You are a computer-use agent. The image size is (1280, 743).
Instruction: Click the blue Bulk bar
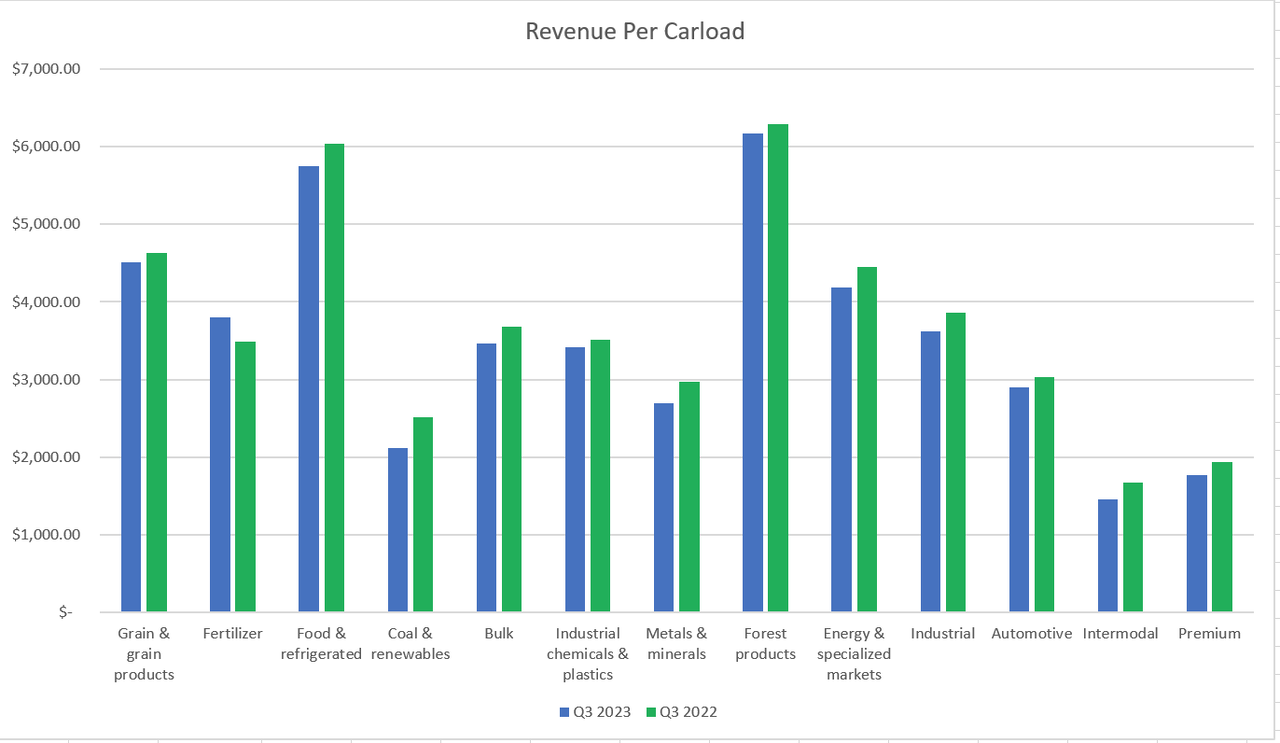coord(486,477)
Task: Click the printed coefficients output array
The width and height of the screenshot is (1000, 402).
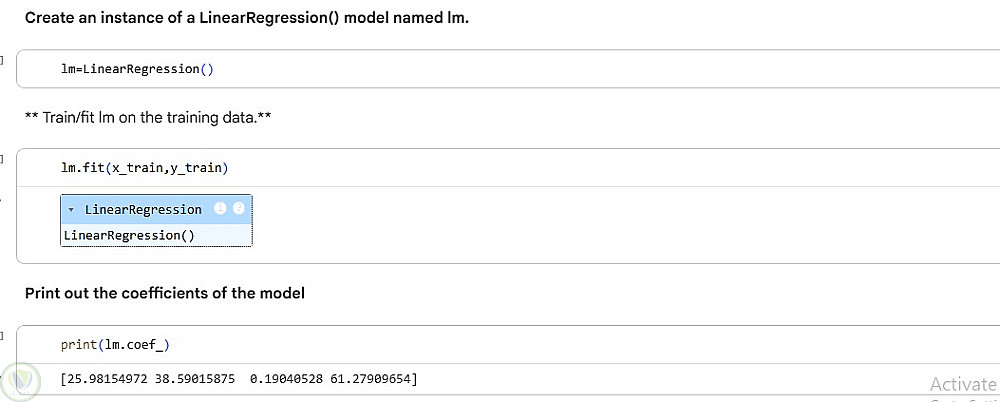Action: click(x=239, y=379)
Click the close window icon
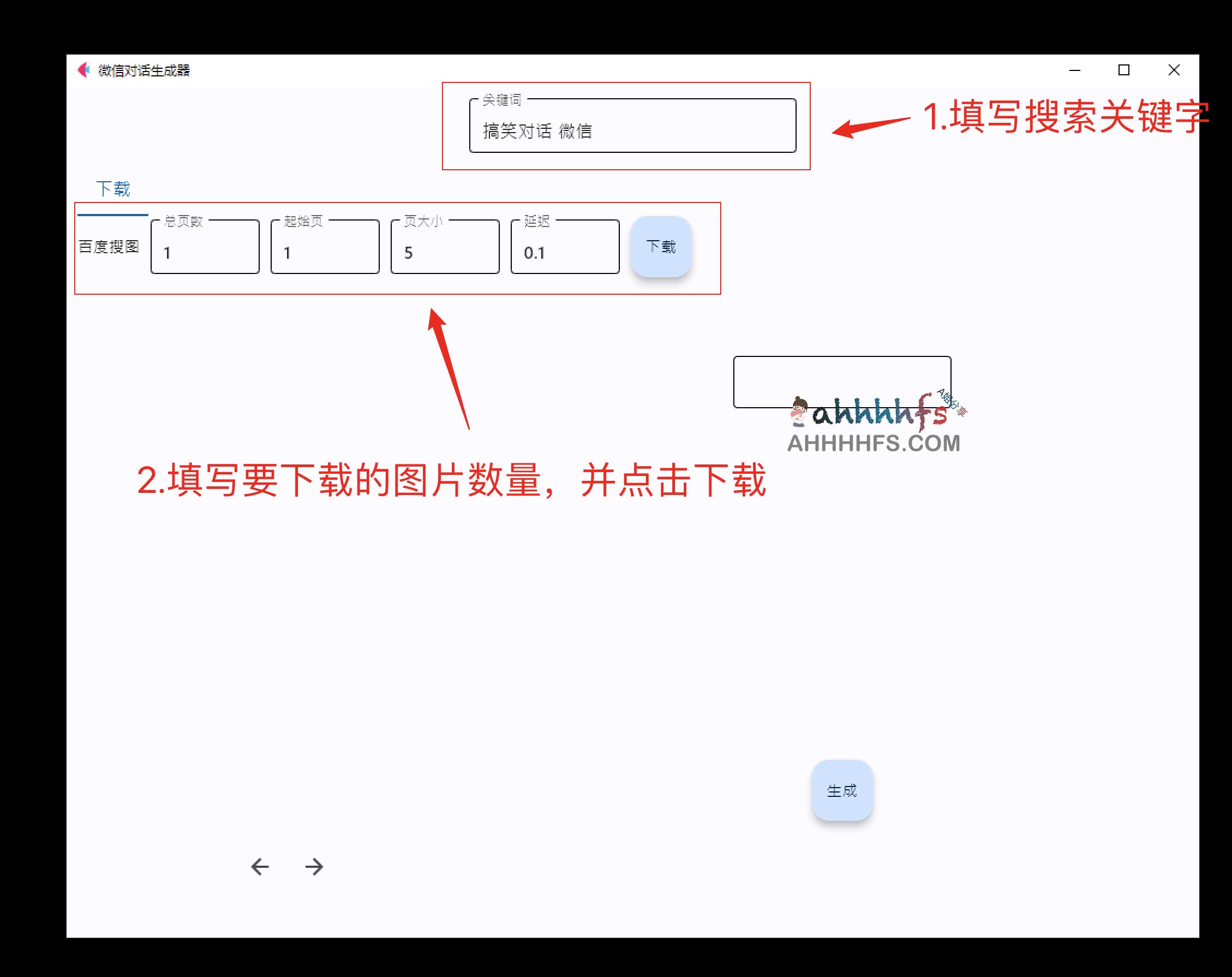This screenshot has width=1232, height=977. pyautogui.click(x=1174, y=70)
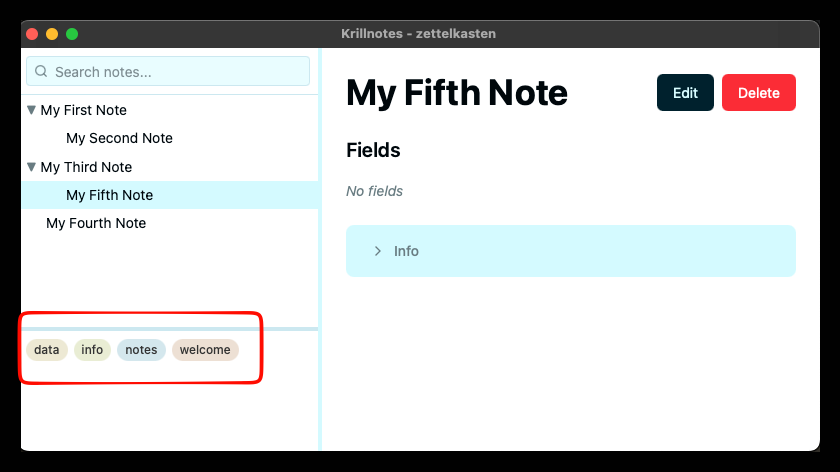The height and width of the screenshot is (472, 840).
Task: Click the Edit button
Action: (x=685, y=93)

◆ ◆ ◆ ◆ ◆

Rewrite the material above, changing "close window icon" to "close button" and keeping everything else the same. Omit the pictures.

_Answer to this problem_.
You are a computer-use agent. The image size is (1280, 743).
Instruction: Click the blue Bulk bar
coord(486,477)
Task: Click the printed coefficients output array
The width and height of the screenshot is (1000, 402).
Action: click(x=239, y=379)
Click the close button
This screenshot has width=1232, height=977. pyautogui.click(x=1174, y=70)
The height and width of the screenshot is (472, 840).
Task: Click the Edit button
Action: (x=685, y=93)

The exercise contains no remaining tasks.